Short task
Will you write out everything from the start of the records down to the line containing "point(69,26)", renaming "Subject field" to "Title field" and leaving all else unchanged?

Saved entries
-- Begin --

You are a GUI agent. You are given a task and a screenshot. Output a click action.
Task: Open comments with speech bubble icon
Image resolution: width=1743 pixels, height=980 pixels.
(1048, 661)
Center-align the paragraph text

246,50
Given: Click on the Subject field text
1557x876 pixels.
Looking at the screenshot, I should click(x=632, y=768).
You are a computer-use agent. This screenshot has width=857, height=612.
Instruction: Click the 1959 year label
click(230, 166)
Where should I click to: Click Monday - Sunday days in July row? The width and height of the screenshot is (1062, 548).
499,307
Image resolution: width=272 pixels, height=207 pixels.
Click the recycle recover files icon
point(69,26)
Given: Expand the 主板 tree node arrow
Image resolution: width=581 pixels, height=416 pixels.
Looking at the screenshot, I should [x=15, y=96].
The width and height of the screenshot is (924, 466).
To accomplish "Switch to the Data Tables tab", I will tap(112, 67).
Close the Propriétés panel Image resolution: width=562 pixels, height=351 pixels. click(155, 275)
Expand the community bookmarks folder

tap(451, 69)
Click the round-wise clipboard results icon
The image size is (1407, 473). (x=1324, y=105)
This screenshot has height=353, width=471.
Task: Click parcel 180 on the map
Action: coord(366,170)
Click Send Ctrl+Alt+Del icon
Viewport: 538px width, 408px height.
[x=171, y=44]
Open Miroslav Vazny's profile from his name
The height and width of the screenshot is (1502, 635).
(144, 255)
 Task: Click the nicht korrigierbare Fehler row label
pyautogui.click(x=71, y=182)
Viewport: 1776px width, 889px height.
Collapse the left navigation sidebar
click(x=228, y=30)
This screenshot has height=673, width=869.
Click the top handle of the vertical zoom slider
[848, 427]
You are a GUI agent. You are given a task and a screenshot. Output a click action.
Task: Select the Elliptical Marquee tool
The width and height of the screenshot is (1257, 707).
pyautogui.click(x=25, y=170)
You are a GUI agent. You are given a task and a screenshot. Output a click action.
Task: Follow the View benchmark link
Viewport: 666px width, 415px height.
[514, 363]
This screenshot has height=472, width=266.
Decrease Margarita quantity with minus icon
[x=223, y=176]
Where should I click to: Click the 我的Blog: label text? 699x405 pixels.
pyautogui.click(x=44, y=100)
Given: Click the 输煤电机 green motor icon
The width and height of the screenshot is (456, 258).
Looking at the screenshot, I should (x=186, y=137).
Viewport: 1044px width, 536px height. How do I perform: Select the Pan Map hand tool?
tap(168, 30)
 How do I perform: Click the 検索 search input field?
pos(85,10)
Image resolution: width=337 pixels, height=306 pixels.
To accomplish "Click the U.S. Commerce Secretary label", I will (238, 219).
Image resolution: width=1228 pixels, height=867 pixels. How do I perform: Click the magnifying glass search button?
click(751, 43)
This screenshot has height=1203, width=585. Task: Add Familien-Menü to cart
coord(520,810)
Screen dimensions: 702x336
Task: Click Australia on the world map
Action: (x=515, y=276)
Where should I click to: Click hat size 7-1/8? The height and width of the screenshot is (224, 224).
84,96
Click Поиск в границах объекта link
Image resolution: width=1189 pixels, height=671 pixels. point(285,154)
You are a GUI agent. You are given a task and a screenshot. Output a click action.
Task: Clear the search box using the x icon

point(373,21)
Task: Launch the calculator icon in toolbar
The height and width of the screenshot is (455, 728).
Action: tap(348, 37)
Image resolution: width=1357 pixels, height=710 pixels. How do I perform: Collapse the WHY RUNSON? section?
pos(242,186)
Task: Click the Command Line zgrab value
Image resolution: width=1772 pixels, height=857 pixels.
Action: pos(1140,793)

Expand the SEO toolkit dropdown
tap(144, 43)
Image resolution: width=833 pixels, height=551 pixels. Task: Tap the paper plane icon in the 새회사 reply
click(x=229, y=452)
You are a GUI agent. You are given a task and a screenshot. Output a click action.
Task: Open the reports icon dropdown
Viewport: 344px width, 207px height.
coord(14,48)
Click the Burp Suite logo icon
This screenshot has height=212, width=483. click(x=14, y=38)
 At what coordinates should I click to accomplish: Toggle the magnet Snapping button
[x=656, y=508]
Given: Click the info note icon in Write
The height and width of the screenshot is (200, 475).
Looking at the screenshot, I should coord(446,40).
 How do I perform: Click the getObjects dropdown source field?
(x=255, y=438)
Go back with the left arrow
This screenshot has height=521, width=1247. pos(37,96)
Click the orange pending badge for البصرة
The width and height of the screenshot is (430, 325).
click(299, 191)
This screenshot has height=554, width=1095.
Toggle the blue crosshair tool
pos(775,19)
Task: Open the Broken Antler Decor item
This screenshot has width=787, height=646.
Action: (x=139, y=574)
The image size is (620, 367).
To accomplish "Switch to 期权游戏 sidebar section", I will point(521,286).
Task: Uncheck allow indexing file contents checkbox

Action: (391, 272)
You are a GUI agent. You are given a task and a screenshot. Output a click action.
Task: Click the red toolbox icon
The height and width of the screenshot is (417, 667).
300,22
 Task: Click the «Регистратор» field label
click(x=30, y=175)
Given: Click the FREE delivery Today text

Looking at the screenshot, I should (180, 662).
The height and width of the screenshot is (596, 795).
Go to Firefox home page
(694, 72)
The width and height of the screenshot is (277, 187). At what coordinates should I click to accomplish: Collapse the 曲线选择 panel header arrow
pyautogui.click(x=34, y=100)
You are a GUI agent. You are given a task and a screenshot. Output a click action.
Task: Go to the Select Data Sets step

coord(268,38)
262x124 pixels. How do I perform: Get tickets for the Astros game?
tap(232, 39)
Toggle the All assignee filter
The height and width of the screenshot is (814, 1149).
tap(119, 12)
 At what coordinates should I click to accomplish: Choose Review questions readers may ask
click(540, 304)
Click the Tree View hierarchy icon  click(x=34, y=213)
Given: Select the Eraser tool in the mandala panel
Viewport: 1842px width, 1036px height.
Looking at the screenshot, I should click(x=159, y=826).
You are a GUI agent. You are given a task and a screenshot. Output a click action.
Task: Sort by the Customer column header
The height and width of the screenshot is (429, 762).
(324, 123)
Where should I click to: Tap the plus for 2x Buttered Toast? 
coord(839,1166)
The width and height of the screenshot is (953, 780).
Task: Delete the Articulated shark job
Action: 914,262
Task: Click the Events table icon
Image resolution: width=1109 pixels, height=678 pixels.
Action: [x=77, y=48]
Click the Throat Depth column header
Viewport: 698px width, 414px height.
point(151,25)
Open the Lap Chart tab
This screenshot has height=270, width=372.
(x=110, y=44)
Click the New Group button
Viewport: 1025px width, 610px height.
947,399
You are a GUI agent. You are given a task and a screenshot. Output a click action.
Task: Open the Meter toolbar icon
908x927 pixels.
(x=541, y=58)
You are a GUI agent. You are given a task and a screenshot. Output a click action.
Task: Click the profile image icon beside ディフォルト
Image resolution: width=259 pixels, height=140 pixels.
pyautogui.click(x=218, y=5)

-- End --

Response to the task
You are a GUI agent. You are given a task and a screenshot. Output a click action.
Task: Open comments with speech bubble icon
Image resolution: width=1743 pixels, height=980 pixels.
(1048, 661)
Center-align the paragraph text

246,50
Given: Click on the Title field text
1557x876 pixels.
Looking at the screenshot, I should click(x=632, y=768).
You are a computer-use agent. This screenshot has width=857, height=612.
Instruction: Click the 1959 year label
click(230, 166)
Where should I click to: Click Monday - Sunday days in July row? The width and height of the screenshot is (1062, 548).
499,307
Image resolution: width=272 pixels, height=207 pixels.
Click the recycle recover files icon
point(69,26)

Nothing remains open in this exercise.